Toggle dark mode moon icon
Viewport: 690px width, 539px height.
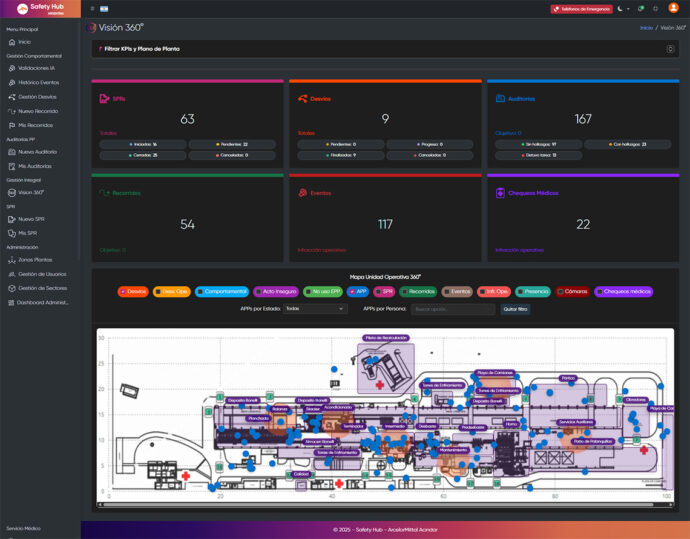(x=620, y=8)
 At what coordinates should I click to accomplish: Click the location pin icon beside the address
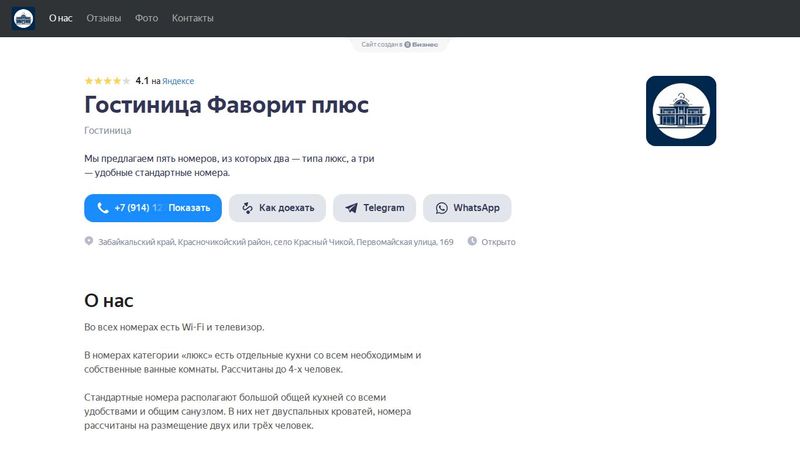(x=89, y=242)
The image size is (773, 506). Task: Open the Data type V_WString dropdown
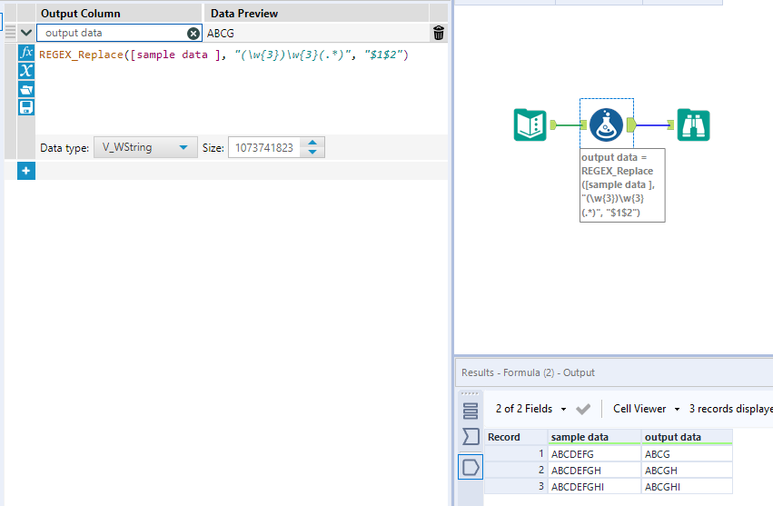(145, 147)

--

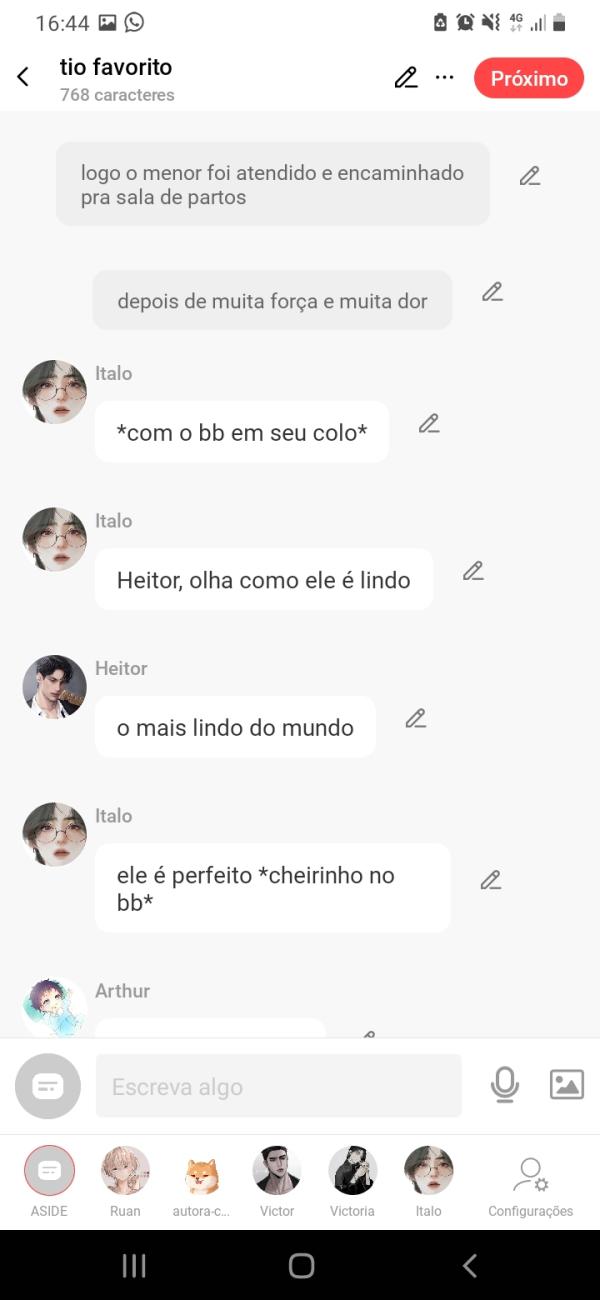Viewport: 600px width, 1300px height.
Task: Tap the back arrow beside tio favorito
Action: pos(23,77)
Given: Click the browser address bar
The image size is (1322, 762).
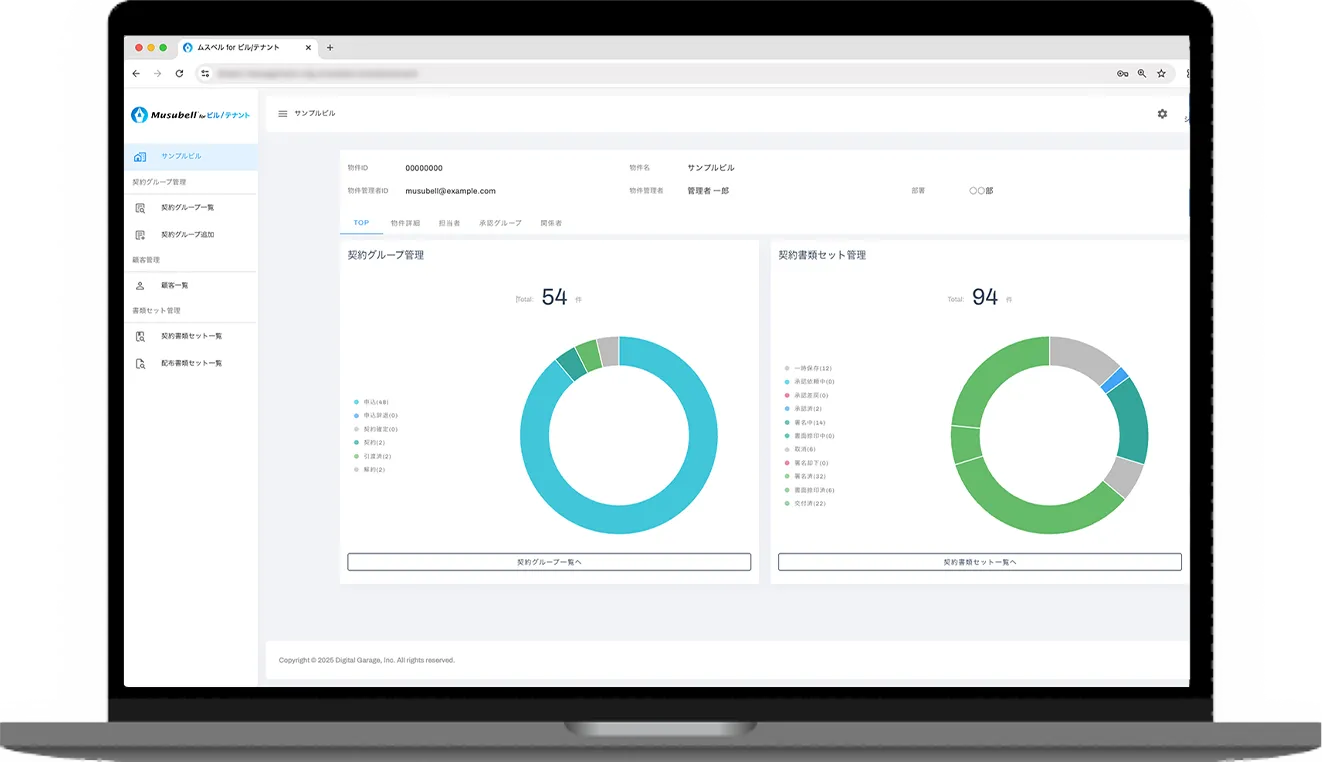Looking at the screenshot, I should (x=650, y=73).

==

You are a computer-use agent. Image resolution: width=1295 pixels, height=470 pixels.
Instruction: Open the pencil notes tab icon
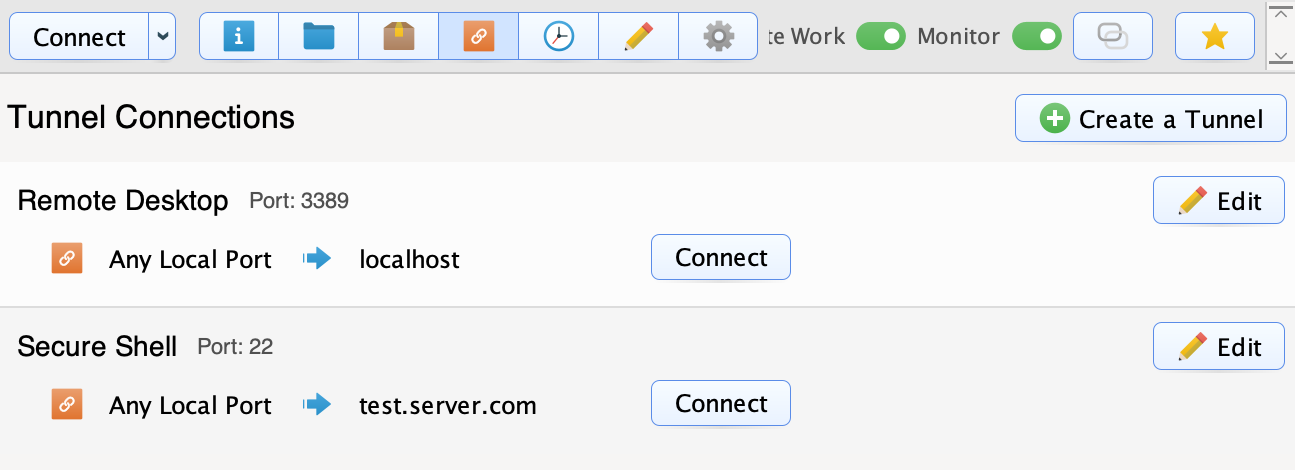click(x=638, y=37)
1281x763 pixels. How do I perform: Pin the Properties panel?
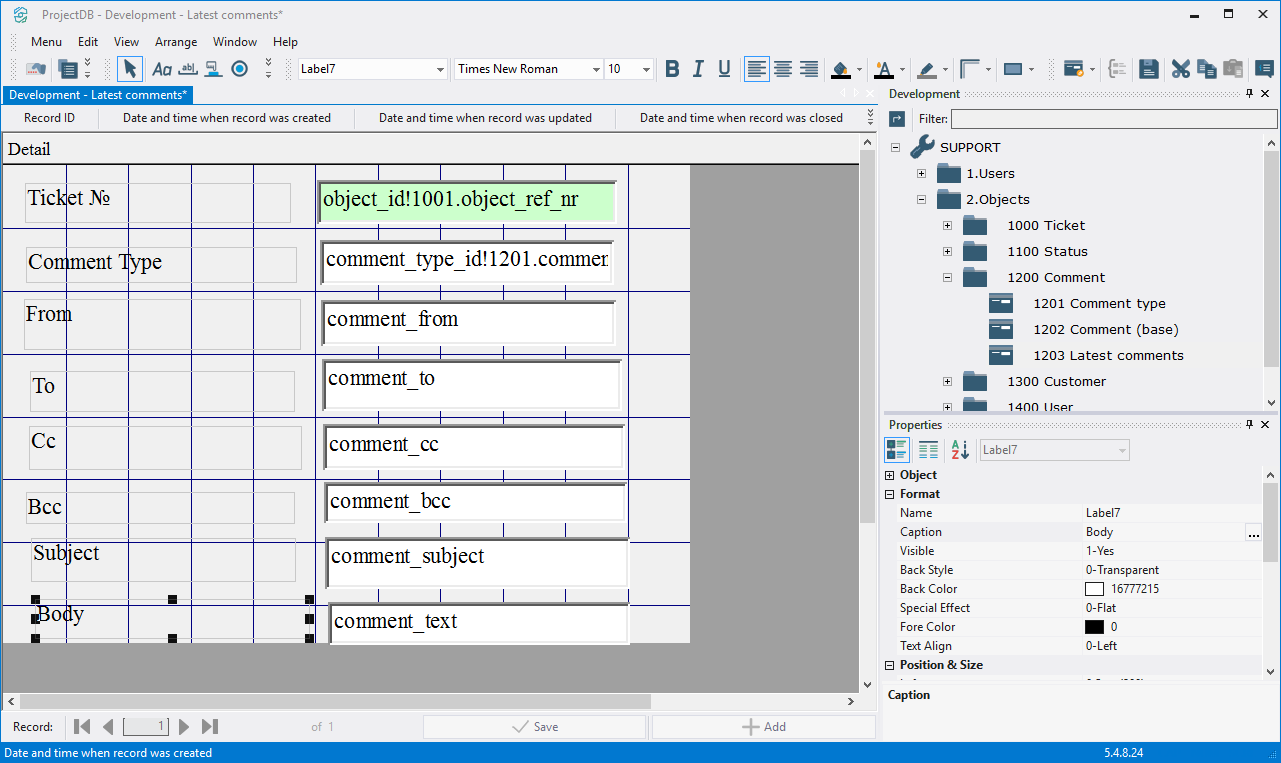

PROBLEM TO WORK ON ->
Using the data above, print only the lines starting at the one with "You are a computer-use" and ending at the one with "1281x763 pixels. How", exactly as they stand, minus the pictures.

COMPLETED EXERCISE ->
You are a computer-use agent. Image resolution: width=1295 pixels, height=470 pixels.
Instruction: Open the pencil notes tab icon
click(x=638, y=37)
1281x763 pixels. How do I perform: Pin the Properties panel?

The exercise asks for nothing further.